▸ Your goal
Select all lines in the records that include "Viewport".

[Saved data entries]

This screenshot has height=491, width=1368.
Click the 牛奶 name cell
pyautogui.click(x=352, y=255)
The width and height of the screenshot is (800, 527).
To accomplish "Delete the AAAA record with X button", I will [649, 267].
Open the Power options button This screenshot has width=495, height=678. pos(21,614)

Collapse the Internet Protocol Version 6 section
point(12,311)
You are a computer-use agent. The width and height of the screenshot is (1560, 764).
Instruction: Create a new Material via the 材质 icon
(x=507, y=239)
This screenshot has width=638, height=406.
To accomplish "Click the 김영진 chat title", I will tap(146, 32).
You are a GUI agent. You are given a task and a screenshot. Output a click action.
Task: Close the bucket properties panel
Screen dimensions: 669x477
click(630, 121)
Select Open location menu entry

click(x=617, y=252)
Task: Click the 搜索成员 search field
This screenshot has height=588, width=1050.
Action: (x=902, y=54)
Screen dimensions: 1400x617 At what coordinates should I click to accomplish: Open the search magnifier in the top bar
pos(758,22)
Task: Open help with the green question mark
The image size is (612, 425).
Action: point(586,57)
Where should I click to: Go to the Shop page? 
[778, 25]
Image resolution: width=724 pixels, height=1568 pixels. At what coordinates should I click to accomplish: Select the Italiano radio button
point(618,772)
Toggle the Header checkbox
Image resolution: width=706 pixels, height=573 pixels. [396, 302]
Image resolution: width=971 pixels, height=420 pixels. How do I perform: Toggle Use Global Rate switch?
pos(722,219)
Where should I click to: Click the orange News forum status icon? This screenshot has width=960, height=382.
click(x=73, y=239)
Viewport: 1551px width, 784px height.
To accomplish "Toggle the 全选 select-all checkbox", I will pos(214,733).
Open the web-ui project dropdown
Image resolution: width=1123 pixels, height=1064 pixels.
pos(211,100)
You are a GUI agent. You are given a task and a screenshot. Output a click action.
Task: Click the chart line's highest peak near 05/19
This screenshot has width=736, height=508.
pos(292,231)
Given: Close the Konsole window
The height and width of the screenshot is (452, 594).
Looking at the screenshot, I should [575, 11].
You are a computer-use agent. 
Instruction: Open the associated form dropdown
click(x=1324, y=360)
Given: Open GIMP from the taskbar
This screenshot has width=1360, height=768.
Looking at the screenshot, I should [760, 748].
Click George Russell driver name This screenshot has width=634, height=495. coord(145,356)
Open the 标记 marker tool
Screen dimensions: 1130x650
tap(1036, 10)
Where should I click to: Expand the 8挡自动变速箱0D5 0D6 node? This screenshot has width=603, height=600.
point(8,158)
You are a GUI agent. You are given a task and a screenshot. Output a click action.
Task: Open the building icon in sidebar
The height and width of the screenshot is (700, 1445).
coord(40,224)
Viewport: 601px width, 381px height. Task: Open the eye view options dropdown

▸ Task answer
Viewport: 1551px width, 784px height.
Viewport: 601px width, 381px height. Task: Open the eye view options dropdown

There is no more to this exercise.